- [Data items]
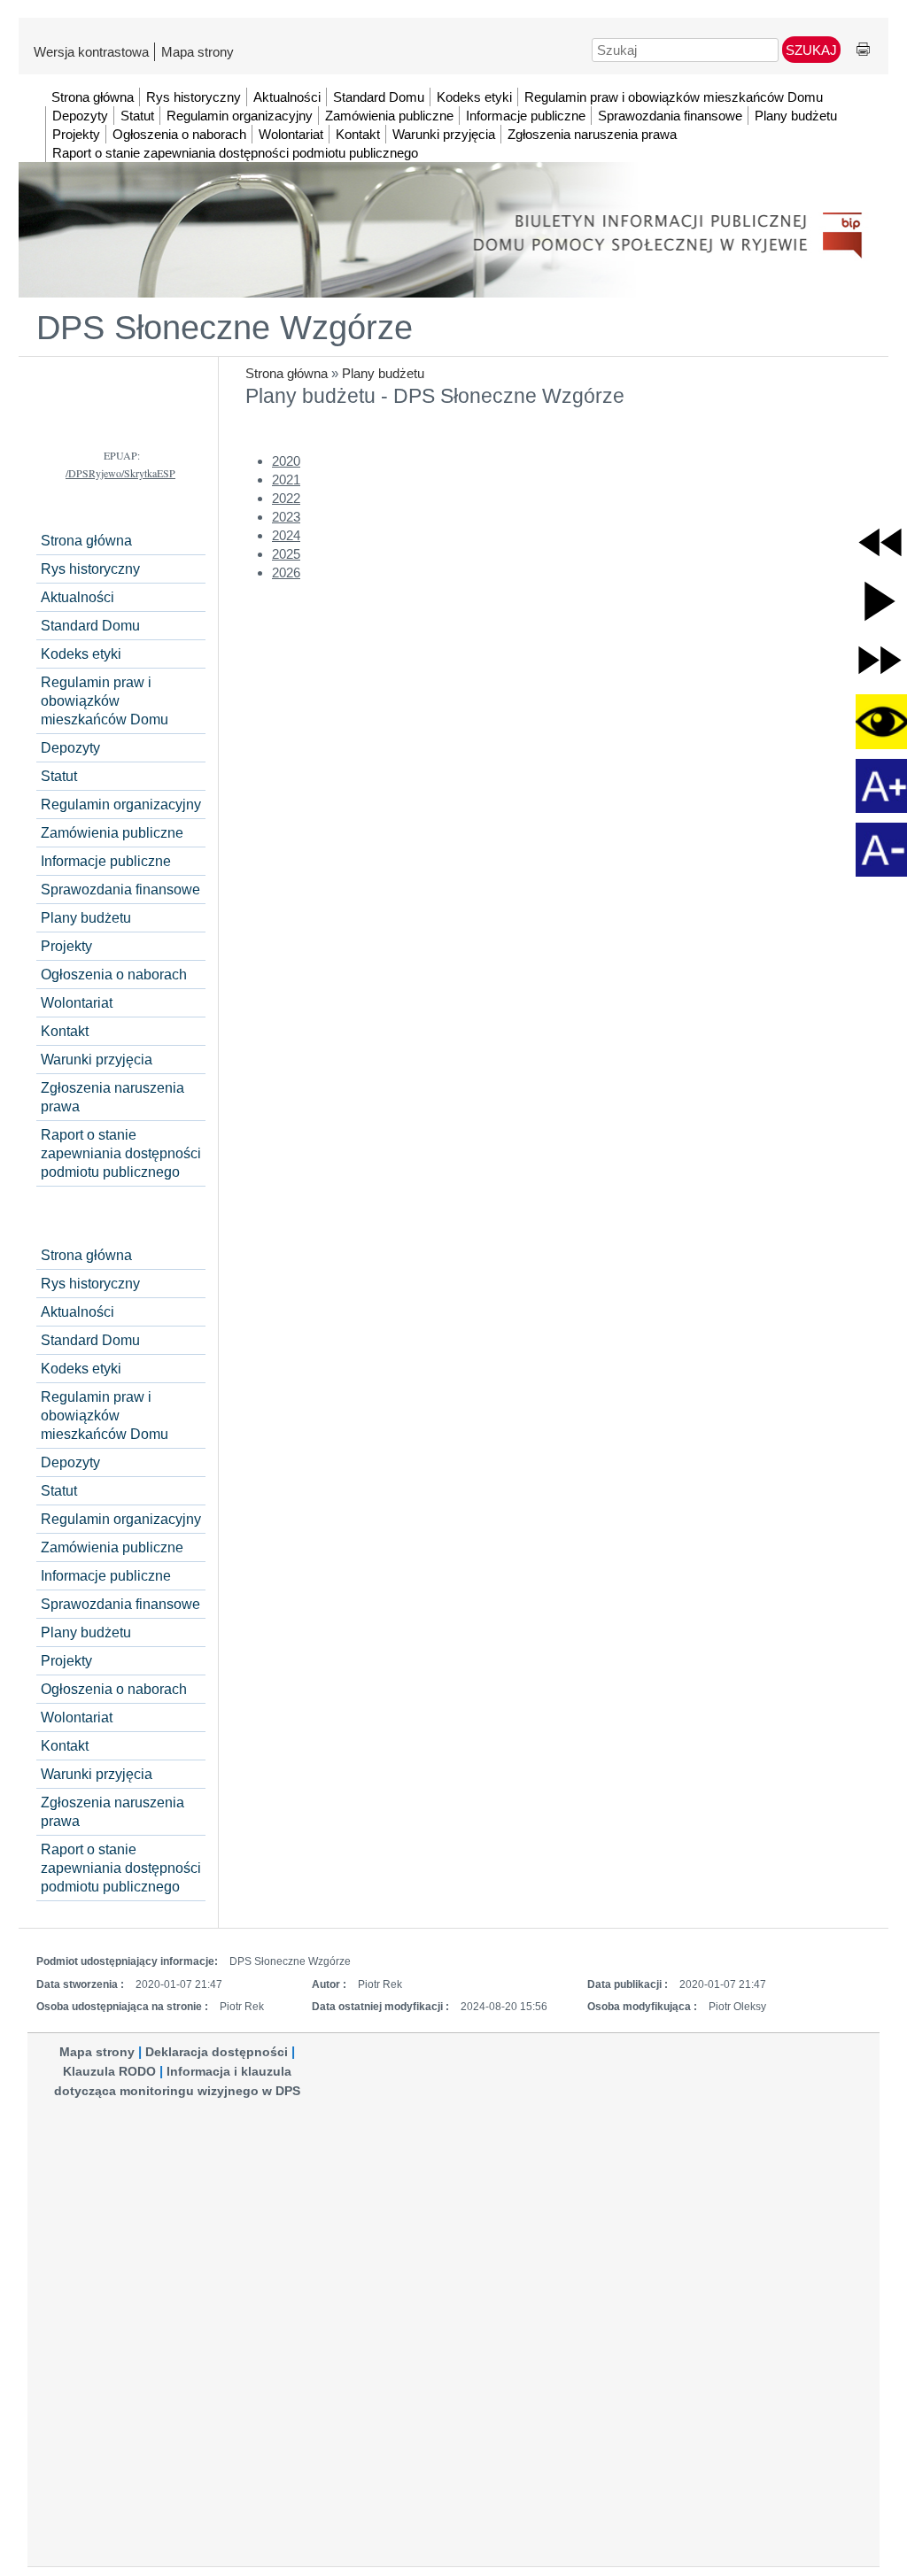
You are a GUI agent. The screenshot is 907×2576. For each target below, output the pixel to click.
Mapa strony (197, 51)
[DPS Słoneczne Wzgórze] (453, 194)
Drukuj (863, 50)
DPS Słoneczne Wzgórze (224, 327)
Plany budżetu (383, 373)
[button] (880, 542)
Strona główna (286, 373)
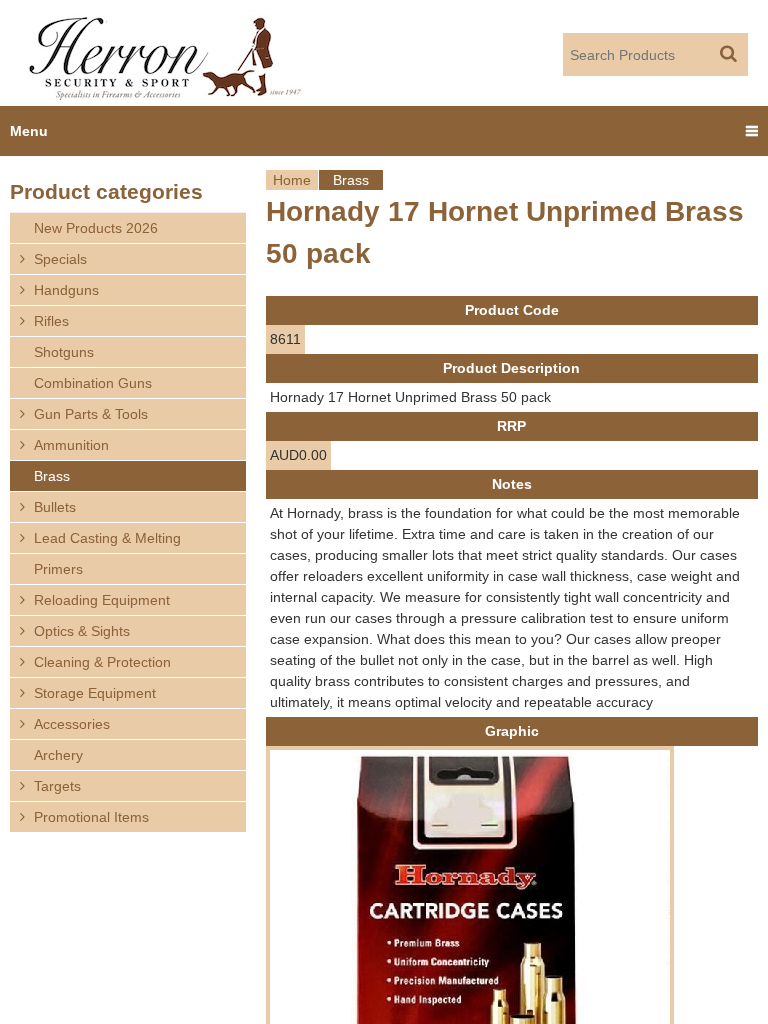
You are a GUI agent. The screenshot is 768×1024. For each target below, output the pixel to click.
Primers (58, 569)
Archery (58, 755)
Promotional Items (91, 817)
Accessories (72, 724)
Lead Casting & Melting (107, 538)
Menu (29, 131)
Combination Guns (93, 383)
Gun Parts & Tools (91, 414)
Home (292, 180)
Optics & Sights (82, 631)
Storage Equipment (95, 693)
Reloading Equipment (102, 600)
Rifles (51, 321)
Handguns (66, 290)
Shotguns (64, 352)
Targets (57, 786)
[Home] (166, 53)
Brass (351, 180)
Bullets (55, 507)
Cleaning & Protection (102, 662)
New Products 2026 (96, 228)
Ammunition (71, 445)
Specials (60, 259)
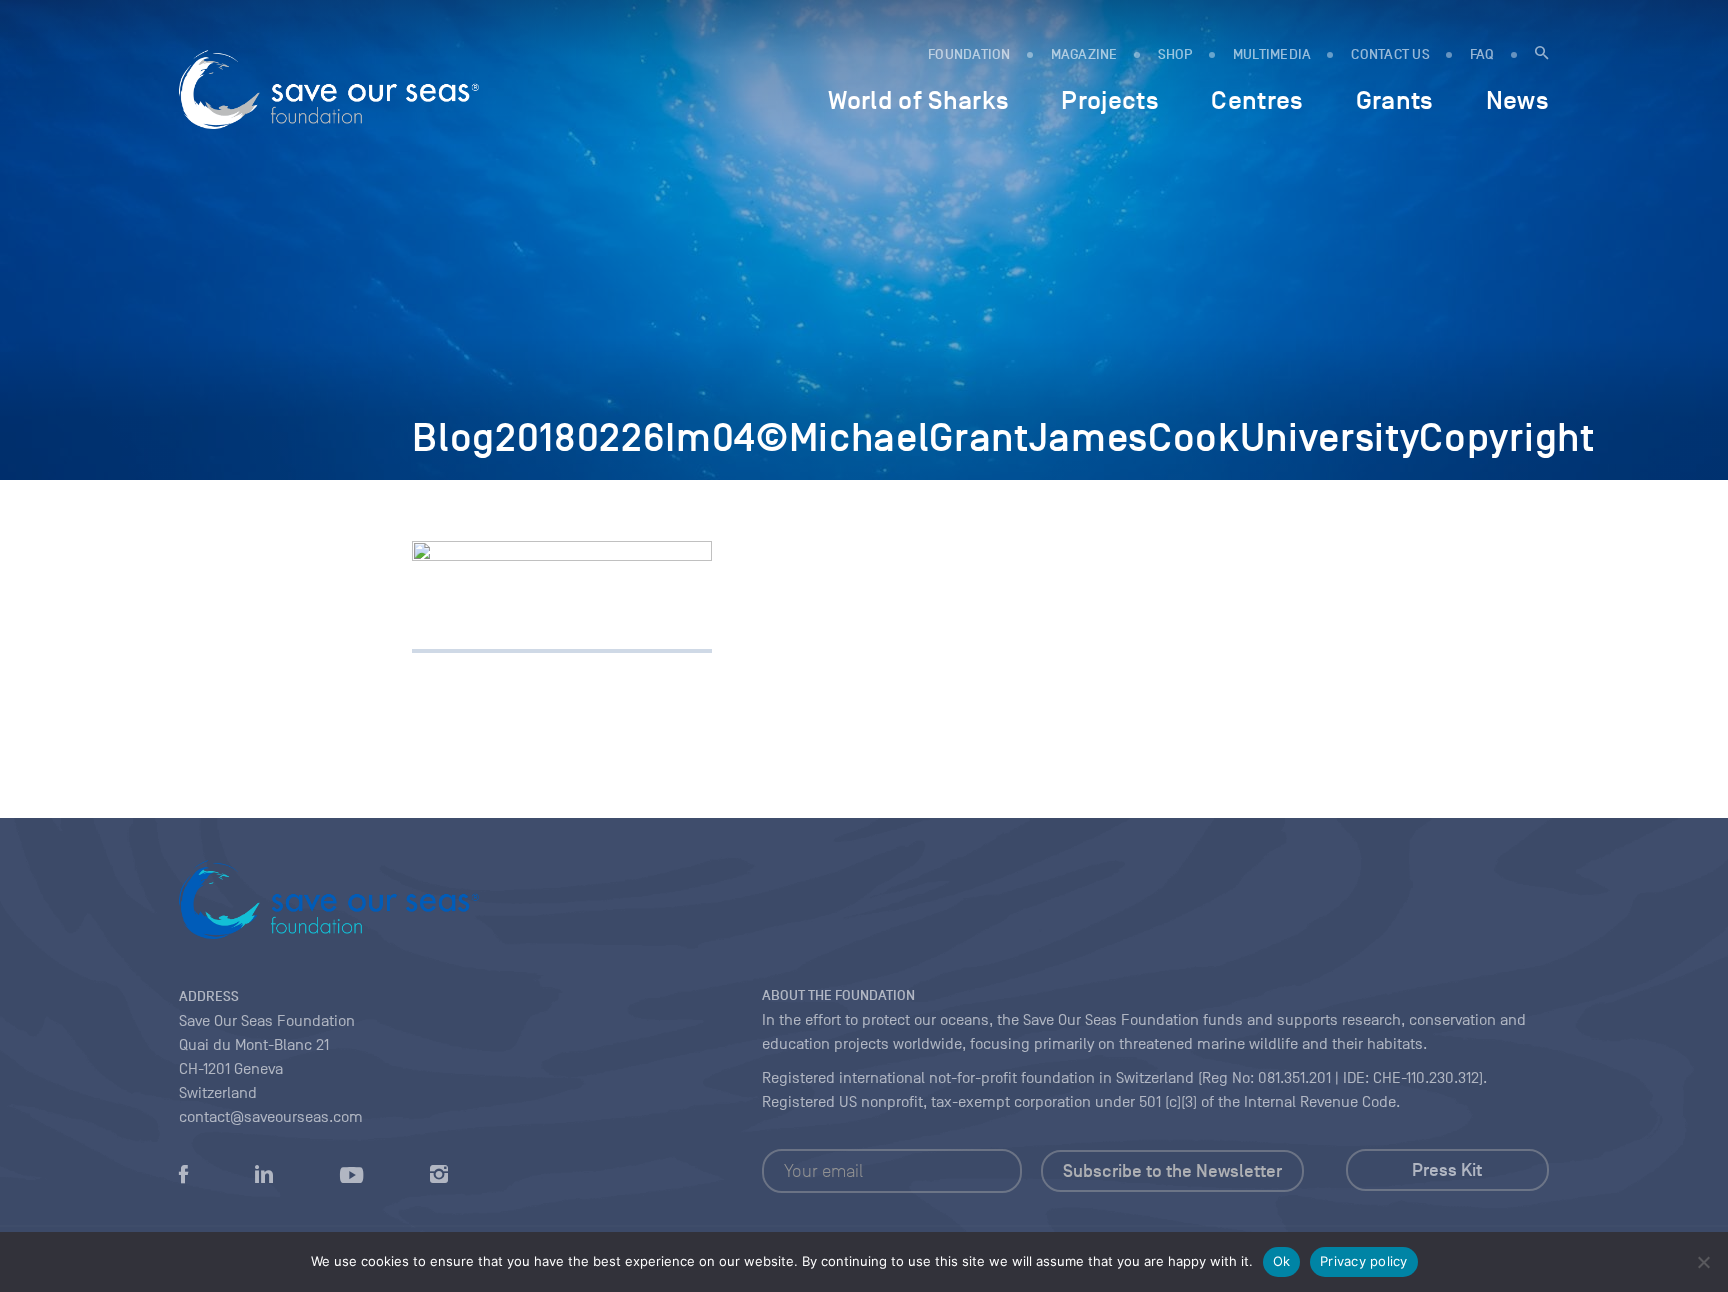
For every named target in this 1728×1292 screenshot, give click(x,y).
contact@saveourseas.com (271, 1117)
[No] (1703, 1262)
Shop (1175, 54)
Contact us (1390, 54)
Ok (1282, 1261)
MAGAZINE (1084, 54)
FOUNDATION (969, 54)
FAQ (1482, 54)
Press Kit (1447, 1170)
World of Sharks (918, 100)
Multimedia (1272, 54)
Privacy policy (1364, 1261)
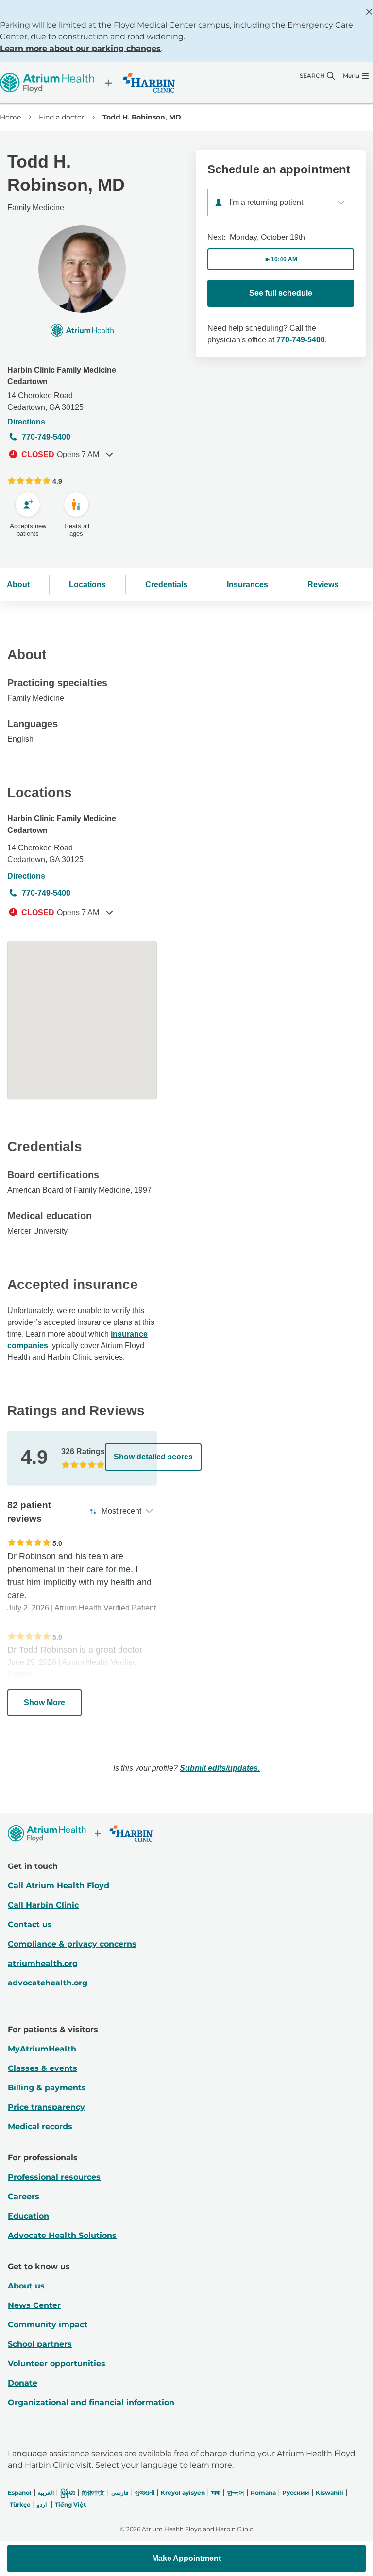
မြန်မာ (67, 2492)
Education (28, 2215)
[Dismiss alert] (369, 12)
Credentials (166, 584)
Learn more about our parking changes (80, 48)
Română (263, 2492)
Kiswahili (329, 2492)
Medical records (40, 2126)
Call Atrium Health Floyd (58, 1885)
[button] (186, 2558)
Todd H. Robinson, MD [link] (141, 117)
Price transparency (46, 2107)
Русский (295, 2492)
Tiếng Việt (70, 2504)
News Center (34, 2305)
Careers (23, 2196)
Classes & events (42, 2068)
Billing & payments (47, 2087)
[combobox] (280, 202)
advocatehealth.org (47, 1982)
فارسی (120, 2492)
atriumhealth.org (43, 1963)
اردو (42, 2504)
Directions (26, 422)
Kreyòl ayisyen (183, 2492)
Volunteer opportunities (56, 2363)
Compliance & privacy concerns (72, 1944)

- [DESCRIPTION OF THE TASK] Up to and including the line containing "Targets (57, 786)", quote each line of the entries above from the very first, please, exactly and without images.

- [EXERCISE SOLUTION]
You are a GUI agent. The screenshot is 907×2576. For each target below, output the pixel to click.
Mapa strony (197, 51)
[DPS Słoneczne Wzgórze] (453, 194)
Drukuj (863, 50)
DPS Słoneczne Wzgórze (224, 327)
Plany budżetu (383, 373)
[button] (880, 542)
Strona główna (286, 373)
You are a GUI agent. The screenshot is 768×1024. For each target below, output the pixel to click.
Primers (58, 569)
Archery (58, 755)
Promotional Items (91, 817)
Accessories (72, 724)
Lead Casting & Melting (107, 538)
Menu (29, 131)
Combination Guns (93, 383)
Gun Parts & Tools (91, 414)
Home (292, 180)
Optics & Sights (82, 631)
Storage Equipment (95, 693)
Reloading Equipment (102, 600)
Rifles (51, 321)
Handguns (66, 290)
Shotguns (64, 352)
Targets (57, 786)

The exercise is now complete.